17. A method, comprising:

adaptively generating at least first and second dynamic computational models;

receiving at least one physiologic signal obtained from a patient;

generating one or more candidate signal features using the at least one physiologic signal;

calculating a first partial risk index using first signal features and the first dynamic computational model and calculating a second partial risk index using second signal features and the second dynamic computational model, the first and second signal features respectively selected from the one or more candidate signal features, the first partial risk index indicating a likelihood of the patient developing a first precursor physiologic event, the second partial risk index indicating a likelihood of the patient developing a second precursor physiologic event, the first and second precursor physiologic events indicative or correlative of a future target physiologic event;

generating a composite risk indicator using one or both of the first and second partial risk indices, the composite risk indicator indicative of a likelihood of the patient developing the future target physiologic event.

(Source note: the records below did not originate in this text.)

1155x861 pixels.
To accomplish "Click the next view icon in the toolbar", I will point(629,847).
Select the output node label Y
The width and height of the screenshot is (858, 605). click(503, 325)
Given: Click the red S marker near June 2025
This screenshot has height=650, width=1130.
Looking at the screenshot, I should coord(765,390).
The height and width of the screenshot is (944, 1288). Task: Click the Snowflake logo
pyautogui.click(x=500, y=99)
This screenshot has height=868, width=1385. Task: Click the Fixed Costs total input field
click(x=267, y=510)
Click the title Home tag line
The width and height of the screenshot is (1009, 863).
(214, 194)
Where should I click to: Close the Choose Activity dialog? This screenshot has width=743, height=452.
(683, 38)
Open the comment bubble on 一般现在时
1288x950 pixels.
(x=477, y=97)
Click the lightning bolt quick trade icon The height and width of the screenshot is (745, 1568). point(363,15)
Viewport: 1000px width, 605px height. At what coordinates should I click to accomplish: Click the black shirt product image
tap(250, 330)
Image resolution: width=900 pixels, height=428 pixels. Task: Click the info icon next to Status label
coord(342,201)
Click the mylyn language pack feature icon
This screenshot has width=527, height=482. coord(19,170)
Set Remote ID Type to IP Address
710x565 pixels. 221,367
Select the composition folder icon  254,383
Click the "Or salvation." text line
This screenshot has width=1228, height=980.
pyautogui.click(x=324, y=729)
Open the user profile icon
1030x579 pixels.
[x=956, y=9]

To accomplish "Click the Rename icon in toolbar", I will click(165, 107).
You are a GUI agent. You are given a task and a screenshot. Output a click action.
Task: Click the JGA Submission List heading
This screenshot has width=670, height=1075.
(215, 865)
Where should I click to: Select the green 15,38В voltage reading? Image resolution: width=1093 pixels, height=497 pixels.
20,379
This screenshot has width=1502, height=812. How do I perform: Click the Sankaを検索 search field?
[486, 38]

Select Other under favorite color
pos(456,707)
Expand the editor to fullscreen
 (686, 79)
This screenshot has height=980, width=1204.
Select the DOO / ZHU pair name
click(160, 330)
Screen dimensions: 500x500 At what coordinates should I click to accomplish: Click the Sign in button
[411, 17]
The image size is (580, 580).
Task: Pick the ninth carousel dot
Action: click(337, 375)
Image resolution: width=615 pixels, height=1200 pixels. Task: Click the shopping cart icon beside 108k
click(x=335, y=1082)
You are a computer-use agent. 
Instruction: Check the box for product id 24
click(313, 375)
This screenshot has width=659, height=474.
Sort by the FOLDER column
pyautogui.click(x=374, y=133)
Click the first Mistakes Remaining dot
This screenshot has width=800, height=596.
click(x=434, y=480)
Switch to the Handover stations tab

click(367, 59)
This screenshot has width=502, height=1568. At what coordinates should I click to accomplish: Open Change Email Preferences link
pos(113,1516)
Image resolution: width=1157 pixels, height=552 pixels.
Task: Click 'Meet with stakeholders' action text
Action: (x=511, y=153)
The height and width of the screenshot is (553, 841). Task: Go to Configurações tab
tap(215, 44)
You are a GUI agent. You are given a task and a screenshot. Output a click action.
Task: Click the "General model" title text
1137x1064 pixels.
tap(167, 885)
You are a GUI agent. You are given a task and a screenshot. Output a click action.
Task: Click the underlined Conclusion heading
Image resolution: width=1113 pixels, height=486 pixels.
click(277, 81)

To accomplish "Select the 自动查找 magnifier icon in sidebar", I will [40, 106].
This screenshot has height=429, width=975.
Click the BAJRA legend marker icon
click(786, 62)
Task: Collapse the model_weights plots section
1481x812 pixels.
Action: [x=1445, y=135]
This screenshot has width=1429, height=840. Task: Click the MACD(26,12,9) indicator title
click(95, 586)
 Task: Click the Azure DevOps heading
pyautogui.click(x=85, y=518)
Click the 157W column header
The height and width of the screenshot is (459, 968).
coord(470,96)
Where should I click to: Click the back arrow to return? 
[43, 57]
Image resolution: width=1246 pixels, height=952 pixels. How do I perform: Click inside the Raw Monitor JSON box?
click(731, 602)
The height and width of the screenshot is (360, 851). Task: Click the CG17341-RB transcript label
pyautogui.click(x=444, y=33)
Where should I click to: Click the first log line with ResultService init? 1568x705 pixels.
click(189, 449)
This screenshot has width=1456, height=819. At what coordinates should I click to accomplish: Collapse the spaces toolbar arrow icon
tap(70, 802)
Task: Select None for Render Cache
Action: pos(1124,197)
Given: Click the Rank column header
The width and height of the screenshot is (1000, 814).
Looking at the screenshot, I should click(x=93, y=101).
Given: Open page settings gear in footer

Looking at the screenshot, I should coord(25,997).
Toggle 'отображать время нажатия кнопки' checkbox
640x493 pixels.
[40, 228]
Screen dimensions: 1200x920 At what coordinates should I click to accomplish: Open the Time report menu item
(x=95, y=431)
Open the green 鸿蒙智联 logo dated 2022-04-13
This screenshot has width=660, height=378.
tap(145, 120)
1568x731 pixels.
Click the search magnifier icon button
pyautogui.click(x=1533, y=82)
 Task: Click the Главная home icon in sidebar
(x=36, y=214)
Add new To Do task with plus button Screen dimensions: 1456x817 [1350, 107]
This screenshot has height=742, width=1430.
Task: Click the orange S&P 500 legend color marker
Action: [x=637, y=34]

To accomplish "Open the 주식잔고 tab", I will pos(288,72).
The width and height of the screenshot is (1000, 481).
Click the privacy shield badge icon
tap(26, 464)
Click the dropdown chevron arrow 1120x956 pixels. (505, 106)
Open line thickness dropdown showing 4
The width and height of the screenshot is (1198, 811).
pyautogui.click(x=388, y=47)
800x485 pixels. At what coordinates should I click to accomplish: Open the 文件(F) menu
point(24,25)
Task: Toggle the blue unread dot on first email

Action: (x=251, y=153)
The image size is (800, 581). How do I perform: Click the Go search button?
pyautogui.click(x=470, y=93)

18. The method of claim 17, wherein adaptively generating the at least first and second dynamic computational models includes generating the first dynamic computational model having different type or different structure than the second dynamic computational model, the types of the models including a rule-based model, a decision tree, a regression model, a neural network model, a random forest, a voting model, a fuzzy logic model, or a support vector machine model.

19. The method of claim 17, wherein calculating the first partial risk index includes calculating a risk index indicating a likelihood of the patient developing a pulmonary event, and wherein calculating the second partial risk index includes calculating a risk index indicating a likelihood of the patient developing a cardiac event.

20. The method of claim 17, wherein generating the composite risk indicator includes taking a linear or nonlinear combination of the first and second partial risk indices.